驟然握拳,燦燦目光直視前方,體表浮現若有若無的黑氣,陳闖如同一個來自地獄深淵的冰冷殺手,瞬間收斂了一切屬於人類的氣息。
而四個字,在他的腦海轟然響起。
天上地下,唯我獨尊!
豪情迸發,一時間熱血翻湧。
片刻後,黑光褪去,陳闖深吸口氣,恢復往常。
他俯身在地上撿起一塊指甲大的小石子,放在左手掌心,右手弓指,施加些許魔氣,輕輕一彈。石子如同子彈一般呼嘯而出,由於經受不住魔氣的衝擊,於空中嘭然化作碎片,呈輻射狀鑲嵌進樹乾之中。
上百小洞,入木三分,樹乾如同蟲蛀一般千瘡百孔。
陳闖搖搖頭,又取來一個石子,釋放魔氣將石子包裹,隨後依舊一彈。
石子依然沒有承受住魔氣的衝擊,潰然化作碎片,但碎裂的程度遠不及方才,隻零星崩成七八小塊。
陳闖眼中精光綻放,俯身再尋石子……
如此重複數百次,陳闖終於做到能夠彈出完整的石子,而石子的力道,更提升到了足以貫穿樹乾的程度。
回想陸凝霜僅僅兌換兩點魔氣屬性,就能將在樹乾上轟出堪比直徑三分之一的大洞,陳闖惦著石子不住搖頭,喃喃自語道:“扔石子,小孩子的玩意兒,怎麽可能用來當絕招?”
說到這裡,不由有些懊惱,一拳重重錘擊在樹乾上。
數十人才能合抱的粗壯樹乾微微一顫,樹葉簌簌落下。
陳闖一怔,猛然發現,這一拳,自己竟然在不經意間釋放了些許魔氣。
愕然望著自己握緊的雙拳,陳闖的目光,逐漸變得灼熱了起來。
拳拳到肉,無疑是最爽的戰鬥方式。
任你變化萬千,我隻一拳。
激情,豪邁!
他忍不住搖頭自嘲:“陳闖啊陳闖,你怎麽把人類最原始的武器給忘了呢?”
隨後,陳闖目光沉靜下來,沉腰立馬,將魔氣匯於右拳,猛然衝出,只聽轟的一聲,漆黑的魔氣在樹面炸開,落處蕩起層層黑色漣漪狀的能量波,碎木崩飛,粗壯的樹乾不僅被當中轟斷,更被衝擊力帶出十幾米,轟然砸在另一棵古樹上。
好強大的破壞力!
陳闖暗暗怎舌,心中暗想,這樣練下去,豈不是要把林中所有的大樹都轟光?
就在這時,一個男子緩緩降在陳闖的身前,此人一襲白衫,手持折扇,面色儒雅,正是惡魔系的兩大導師之一,傳說中的牛魔王牛冥昊。

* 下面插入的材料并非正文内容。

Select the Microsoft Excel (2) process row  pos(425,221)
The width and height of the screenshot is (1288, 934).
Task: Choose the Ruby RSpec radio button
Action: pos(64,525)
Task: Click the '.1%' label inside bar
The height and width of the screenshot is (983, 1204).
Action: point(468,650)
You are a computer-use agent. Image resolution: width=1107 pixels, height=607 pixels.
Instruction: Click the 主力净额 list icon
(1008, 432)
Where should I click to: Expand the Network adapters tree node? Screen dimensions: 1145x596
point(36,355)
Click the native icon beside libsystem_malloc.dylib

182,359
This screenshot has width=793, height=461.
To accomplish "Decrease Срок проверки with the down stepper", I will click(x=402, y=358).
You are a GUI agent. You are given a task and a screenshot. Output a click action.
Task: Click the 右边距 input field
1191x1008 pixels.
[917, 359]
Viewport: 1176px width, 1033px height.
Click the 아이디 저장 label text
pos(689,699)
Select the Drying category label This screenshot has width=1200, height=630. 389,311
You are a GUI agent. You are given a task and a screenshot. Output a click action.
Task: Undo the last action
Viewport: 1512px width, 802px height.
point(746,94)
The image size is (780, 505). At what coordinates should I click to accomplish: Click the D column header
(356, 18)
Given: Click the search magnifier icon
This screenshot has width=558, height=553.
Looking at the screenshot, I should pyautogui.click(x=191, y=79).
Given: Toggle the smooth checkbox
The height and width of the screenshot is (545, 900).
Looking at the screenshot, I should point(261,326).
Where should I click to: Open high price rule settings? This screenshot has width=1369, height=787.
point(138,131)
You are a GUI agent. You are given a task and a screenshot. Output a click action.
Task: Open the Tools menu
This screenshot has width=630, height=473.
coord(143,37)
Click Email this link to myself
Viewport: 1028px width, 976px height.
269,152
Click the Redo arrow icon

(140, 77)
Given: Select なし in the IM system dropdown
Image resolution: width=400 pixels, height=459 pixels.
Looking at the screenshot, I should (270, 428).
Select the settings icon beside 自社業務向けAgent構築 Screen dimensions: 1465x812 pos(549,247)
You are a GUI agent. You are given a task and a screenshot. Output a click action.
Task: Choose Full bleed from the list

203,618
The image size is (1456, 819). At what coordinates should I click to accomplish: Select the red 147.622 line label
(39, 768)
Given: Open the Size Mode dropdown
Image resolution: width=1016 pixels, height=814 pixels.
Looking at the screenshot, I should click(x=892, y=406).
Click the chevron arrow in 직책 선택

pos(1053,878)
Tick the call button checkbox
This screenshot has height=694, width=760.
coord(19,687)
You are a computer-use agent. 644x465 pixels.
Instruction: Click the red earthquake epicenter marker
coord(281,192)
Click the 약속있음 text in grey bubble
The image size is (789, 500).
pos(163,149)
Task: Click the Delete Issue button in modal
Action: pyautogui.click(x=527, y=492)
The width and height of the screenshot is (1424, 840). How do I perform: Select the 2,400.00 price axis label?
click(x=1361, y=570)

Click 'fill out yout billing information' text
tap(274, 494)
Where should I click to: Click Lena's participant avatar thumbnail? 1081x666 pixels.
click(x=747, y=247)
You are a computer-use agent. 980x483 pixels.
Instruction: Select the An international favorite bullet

見到牛冥昊,陳闖有些不好意思,低頭說道:“很抱歉,把這麽大一棵古樹給轟斷了。”
“這麽大一棵……哦?”牛冥昊緩緩開口,“你是不是很有成就感?”
“呃……”陳闖語塞,一時不知如何作答。轟斷十幾人才能合抱的古樹,完成普通人類做夢都無法想象的奇跡,說沒有成就感,那是假的。但若說很有成就感,卻又沒什麽依據。
牛冥昊遙望天際,淡淡說道:“千裡之行,始於足下。爾輩的路還很長,期待他日,能與你並肩戰鬥。”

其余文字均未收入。